▸ **Travail à faire**
a: Indiquez si chaque affirmation ci-dessous concorde avec le texte sur le podcast de Brussels Airlines, en répondant par oui ou par non et en citant mot pour mot les mots du texte qui tranchent. (i) L'équipe de volontaires était renouvelée régulièrement. (ii) Les volontaires se connaissaient tous avant de rejoindre le projet. (iii) Les transcriptions des conversations ont été analysées sans aucun outil informatique.
b: Reprenez le texte sur le podcast de Brussels Airlines après sa dernière phrase et écrivez-en la suite.

▸ **Texte à lire**
L'équipe de volontaires a été la force motrice du podcast. Elle a réuni des personnes qui souvent n'avaient jamais travaillé ensemble et ne se connaissaient même pas. Elle était ouverte à un renouvellement régulier, afin de ne pas enfermer les gens dans un rôle de volontaire pendant trop longtemps et de créer une diversité de voix.

Contribuer au projet a été perçu comme une expérience de connexion et de camaraderie, un élargissement des horizons au-delà des routines de travail habituelles, de confiance en soi et de reconnaissance. Pour certains, cela a même été une expérience de changement personnel profond : comme l'a dit l'une des volontaires, cela lui a permis de voir le monde et elle-même différemment.

Plus que de « simples » animateurs de podcast, ces individus sont devenus un réseau de personnes intéressées par ce qui devenait visible à travers les conversations : la culture de l'entreprise.

 

Visualisation de données : L'impact des cartes de perception dynamiques

Après plusieurs mois de podcast, nous avons recueilli et analysé les transcriptions des conversations à l'aide de l’intelligence artificielle (grands modèles de langage, LLMs). Ce travail a été réalisé en partenariat avec Ana Neves (Knowman), experte en science des données et en gestion des connaissances.  Ana et moi collaborons régulièrement sur des projets d’activation de réseau (Network Activation) ; vous pouvez lire à ce sujet sur son site web et le mien.

Visualisation de perceptions chez Brussels Airlines

A partir de là, nous avons créé des visualisations impressionnantes des perceptions et des dynamiques émergentes au sujet de la culture de Brussels Airlines : culture actuelle et culture désirée, selon les employés. Par rapport aux habituelles « enquêtes employés », ces cartes dynamiques interactives fournissent des informations bien plus sophistiquées.

Par exemple, nous avons cartographié les perceptions de l'entreprise « aujourd'hui » par rapport à « demain ». Qu'est-ce que les employés comprenaient de l'entreprise actuellement ? Qu'est-ce qu'ils espéraient qu'elle devienne à l'avenir ?

▸ **Données disponibles**

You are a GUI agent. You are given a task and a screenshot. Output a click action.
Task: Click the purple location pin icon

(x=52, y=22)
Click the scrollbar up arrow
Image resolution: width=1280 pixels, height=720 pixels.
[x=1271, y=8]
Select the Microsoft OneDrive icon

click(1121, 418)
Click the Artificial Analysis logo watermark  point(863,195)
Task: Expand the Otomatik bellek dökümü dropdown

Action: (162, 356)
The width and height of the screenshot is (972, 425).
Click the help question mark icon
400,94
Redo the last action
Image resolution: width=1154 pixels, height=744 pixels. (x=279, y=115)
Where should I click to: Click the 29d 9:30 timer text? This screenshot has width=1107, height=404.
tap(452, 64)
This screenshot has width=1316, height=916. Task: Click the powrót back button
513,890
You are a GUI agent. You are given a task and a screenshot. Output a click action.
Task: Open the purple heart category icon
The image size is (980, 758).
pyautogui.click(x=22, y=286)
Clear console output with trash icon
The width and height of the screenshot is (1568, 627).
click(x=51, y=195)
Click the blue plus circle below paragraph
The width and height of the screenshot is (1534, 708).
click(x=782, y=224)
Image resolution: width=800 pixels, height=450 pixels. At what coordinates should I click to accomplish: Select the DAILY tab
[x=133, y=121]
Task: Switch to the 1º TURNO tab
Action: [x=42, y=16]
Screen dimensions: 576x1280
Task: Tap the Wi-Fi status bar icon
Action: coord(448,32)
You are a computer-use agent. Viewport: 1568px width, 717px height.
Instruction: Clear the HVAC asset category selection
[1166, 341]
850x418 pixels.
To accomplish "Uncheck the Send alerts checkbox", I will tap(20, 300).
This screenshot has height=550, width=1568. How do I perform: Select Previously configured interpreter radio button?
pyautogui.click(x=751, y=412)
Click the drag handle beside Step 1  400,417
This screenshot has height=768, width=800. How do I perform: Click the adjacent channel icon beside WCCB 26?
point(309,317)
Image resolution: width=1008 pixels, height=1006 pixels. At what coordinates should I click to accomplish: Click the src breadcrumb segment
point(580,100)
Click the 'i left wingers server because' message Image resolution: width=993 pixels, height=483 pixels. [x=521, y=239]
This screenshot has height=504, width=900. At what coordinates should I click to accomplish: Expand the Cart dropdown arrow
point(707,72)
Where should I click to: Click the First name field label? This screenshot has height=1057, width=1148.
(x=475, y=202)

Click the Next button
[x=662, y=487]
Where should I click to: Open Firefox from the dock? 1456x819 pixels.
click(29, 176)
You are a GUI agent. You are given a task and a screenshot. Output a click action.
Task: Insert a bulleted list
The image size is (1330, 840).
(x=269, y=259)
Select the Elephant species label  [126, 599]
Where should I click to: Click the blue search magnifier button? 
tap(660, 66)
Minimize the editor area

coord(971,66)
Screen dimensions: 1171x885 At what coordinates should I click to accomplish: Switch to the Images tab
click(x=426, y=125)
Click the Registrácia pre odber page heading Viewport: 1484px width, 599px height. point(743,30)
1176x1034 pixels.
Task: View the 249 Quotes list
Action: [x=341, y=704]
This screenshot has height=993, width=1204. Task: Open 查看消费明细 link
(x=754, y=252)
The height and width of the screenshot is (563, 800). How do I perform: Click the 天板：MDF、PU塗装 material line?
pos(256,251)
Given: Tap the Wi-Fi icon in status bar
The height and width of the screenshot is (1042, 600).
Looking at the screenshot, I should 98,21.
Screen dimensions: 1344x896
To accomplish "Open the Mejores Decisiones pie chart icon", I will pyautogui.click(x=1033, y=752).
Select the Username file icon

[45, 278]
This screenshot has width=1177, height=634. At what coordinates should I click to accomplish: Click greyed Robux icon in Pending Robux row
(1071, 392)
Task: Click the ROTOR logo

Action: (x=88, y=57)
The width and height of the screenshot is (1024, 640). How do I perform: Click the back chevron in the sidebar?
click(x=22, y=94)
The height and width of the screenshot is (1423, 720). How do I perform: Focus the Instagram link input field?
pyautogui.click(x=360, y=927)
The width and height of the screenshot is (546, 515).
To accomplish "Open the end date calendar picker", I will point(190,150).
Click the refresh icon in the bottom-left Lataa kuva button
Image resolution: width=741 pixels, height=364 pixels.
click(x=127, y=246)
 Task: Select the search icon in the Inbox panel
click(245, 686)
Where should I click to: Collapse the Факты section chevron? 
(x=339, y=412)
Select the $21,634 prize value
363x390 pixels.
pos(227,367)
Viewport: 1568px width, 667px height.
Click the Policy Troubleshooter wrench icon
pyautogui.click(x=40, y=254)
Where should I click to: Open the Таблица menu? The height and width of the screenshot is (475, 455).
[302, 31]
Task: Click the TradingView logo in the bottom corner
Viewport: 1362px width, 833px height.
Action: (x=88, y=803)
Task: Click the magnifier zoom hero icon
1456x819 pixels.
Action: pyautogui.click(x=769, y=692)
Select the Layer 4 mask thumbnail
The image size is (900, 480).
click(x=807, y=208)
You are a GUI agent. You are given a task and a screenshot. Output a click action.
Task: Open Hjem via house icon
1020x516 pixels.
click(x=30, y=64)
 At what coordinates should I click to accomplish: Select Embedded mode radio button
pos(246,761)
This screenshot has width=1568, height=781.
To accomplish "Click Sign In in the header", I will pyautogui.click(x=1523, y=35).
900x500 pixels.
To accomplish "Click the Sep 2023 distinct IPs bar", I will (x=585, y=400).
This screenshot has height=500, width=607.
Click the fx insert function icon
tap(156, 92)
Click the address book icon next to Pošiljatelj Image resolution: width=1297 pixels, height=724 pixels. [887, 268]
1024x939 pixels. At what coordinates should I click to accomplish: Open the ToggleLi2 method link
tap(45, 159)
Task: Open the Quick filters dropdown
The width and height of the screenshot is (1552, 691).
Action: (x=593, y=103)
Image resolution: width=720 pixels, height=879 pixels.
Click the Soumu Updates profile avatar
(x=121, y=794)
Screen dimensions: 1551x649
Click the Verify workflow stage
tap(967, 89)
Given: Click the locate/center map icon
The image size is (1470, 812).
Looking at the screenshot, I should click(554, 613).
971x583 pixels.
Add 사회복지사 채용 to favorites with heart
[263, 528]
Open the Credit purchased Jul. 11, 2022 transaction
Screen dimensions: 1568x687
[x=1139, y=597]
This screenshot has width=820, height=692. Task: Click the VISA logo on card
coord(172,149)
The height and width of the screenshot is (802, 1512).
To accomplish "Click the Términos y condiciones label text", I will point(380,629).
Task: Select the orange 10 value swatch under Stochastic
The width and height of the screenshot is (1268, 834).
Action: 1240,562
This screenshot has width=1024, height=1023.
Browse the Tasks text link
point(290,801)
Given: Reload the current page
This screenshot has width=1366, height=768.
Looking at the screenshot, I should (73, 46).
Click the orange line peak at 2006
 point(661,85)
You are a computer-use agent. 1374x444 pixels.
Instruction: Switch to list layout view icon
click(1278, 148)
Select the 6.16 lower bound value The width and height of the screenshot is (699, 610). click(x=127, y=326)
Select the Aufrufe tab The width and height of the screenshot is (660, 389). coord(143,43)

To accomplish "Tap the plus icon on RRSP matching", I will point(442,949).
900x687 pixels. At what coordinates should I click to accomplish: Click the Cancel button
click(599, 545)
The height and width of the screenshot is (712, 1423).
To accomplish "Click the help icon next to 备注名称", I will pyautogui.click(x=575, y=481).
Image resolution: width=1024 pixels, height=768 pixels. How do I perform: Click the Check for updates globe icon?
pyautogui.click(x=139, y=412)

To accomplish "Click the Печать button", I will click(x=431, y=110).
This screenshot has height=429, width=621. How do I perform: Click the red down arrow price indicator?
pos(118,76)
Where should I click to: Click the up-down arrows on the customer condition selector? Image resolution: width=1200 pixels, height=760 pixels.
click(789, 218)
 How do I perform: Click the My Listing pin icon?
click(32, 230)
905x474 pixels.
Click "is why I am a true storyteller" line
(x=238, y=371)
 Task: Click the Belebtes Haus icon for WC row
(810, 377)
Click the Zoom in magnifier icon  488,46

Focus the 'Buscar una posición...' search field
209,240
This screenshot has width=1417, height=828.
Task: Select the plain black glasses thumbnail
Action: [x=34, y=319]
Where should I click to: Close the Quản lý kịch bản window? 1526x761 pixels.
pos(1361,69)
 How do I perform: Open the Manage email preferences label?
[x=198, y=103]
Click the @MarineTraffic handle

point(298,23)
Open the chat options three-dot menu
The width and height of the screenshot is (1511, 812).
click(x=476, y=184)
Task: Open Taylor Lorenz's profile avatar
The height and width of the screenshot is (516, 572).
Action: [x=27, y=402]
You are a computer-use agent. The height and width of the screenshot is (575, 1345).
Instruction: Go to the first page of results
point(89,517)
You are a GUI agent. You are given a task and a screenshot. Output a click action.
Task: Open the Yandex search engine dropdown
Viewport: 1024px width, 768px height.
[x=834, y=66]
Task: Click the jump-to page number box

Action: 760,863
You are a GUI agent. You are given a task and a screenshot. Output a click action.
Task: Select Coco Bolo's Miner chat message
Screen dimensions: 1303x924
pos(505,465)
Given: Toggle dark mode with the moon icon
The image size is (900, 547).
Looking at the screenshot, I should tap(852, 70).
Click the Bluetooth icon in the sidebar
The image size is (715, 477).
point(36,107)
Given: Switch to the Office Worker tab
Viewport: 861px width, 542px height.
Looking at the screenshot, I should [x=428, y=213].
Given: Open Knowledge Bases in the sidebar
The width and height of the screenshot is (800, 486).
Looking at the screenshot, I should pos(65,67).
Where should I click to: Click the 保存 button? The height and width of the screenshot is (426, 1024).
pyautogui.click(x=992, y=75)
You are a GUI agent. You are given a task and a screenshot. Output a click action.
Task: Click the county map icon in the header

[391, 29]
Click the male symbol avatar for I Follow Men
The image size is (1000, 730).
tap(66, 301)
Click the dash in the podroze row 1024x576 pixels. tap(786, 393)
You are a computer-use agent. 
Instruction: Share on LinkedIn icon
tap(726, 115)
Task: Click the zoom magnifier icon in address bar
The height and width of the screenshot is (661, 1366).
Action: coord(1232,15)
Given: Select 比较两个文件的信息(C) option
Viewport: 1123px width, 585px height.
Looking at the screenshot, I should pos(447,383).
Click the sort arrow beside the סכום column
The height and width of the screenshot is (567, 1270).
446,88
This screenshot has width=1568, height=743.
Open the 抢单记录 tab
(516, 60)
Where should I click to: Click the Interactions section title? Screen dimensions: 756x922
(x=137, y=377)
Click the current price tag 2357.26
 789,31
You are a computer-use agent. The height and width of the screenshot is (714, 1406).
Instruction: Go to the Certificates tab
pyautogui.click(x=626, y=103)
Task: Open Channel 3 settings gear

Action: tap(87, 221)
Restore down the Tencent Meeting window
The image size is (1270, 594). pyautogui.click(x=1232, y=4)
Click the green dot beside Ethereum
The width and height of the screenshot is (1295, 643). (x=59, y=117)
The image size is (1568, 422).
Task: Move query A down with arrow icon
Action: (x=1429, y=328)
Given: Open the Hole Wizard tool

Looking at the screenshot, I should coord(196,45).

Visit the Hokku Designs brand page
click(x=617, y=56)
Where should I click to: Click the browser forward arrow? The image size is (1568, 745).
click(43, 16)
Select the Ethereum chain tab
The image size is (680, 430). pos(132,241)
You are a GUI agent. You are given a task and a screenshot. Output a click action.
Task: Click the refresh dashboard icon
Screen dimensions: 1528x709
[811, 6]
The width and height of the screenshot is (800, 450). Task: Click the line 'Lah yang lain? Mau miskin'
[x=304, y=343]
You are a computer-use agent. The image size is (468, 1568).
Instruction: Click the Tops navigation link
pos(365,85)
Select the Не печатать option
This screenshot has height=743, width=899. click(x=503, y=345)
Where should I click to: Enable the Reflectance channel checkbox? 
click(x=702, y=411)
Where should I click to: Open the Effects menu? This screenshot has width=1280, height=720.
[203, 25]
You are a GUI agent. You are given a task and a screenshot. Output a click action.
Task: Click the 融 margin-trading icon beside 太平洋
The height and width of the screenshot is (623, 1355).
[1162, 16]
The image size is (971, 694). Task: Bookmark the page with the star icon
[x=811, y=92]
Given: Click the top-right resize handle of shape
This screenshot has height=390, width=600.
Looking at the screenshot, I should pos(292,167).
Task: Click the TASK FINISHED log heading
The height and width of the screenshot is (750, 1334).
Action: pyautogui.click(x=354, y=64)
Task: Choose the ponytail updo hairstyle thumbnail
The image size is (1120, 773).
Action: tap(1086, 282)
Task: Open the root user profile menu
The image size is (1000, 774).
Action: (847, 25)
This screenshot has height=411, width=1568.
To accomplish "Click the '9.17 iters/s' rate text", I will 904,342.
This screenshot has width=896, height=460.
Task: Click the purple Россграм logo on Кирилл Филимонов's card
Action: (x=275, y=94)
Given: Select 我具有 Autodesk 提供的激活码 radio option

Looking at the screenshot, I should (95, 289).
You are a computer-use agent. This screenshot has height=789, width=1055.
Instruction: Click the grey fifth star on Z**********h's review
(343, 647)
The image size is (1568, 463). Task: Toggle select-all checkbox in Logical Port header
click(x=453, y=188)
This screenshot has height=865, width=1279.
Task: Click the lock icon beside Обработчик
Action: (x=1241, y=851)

▸ **Vos réponses**
a:
(i) Oui : « Elle était ouverte à un renouvellement régulier ».
(ii) Non : « souvent n'avaient jamais travaillé ensemble et ne se connaissaient même pas ».
(iii) Non : « à l'aide de l’intelligence artificielle (grands modèles de langage, LLMs) ».

b:
Parmi les nombreux enseignements de ces visualisations, on trouve celui-ci : si beaucoup décrivaient l’entreprise aujourd’hui comme une « famille », ce mot était presque inexistant dans les descriptions de l'avenir souhaité. Au lieu de cela, les salariés aspiraient à une « organisation professionnelle, efficace et qui fonctionne bien ». La capacité de visualiser ces idées pour les dirigeants et les employés a changé la donne. Nous avons pu faire évoluer les conversations, sans brutaliser la communauté.

Lorsqu’on souhaite emmener une organisation vers l'avenir, il est utile de distinguer ce à quoi les gens sont vraiment attachés (ce qu'ils veulent emporter avec eux) et ce qui n'est qu'une relique du passé (qu’il convient d’honorer, mais aussi d’abandonner).

Les cartes ont permis de voir les différences de perception, mais aussi les points communs, entre les types de postes, les groupes d'âge, l'ancienneté, et d'autres variables. Les représentations visuelles étaient soutenues par des citations venues directement du podcast, afin de travailler en contexte, à partir de données riches (warm data).

 

Du dialogue à une identité actionnable : façonner un nouveau chemin ensemble

Les visualisations ont servi de base à une « méta-conversation » - un dialogue à propos des dialogues – avec l'équipe de direction élargie.

Cette méta-conversation était animée par les volontaires du podcast eux-mêmes. Cela contribue à l’idée selon laquelle le leadership n’est pas une fonction resserrée autour de quelques-uns, mais un effort collectif de création d’un futur commun.   

Une utilisation en direct de l’intelligence artificielle pour faire sens des informations partagées a amené un certain nombre de « révélations » et à des changements de perspective substantiels.

À partir de ce dialogue, un projet de manifeste d’entreprise et de principes de travail « POWER » (pour Passion, Ownership, We, Excellence, Respect) a été élaboré, basé sur les grands thèmes qui avaient émergé organiquement des conversations.

Ce projet a ensuite été réinjecté dans l'entreprise par le biais de « Dialogues Culturels » ouverts à tous ceux qui souhaitaient y participer et donner leur avis. Le manifeste et les principes POWER finaux, intégrant ce feedback, sont devenus l'expression officielle de l'identité de Brussels Airlines.

Enfin (pour l'instant), une série de « Sprints d'Activation » a débuté en 2025. De petites équipes agiles de volontaires et d'experts ont commencé à travailler ensemble sur des sujets spécifiques à l'entreprise (par exemple, le recrutement, les rapports des équipages, l'expérience client en cas d'irrégularités) pour les aligner sur les nouveaux principes. Cela permet de s'assurer que l'identité cocréée est activement vécue et poursuivie.

Vous pouvez lire le témoignage du DHR de Brussels Airlines ici et .

Vous voulez en savoir plus de la part de Jan Ooms ? Ne manquez pas le 4ème article de cette série, qui sera un dialogue entre Jan et moi.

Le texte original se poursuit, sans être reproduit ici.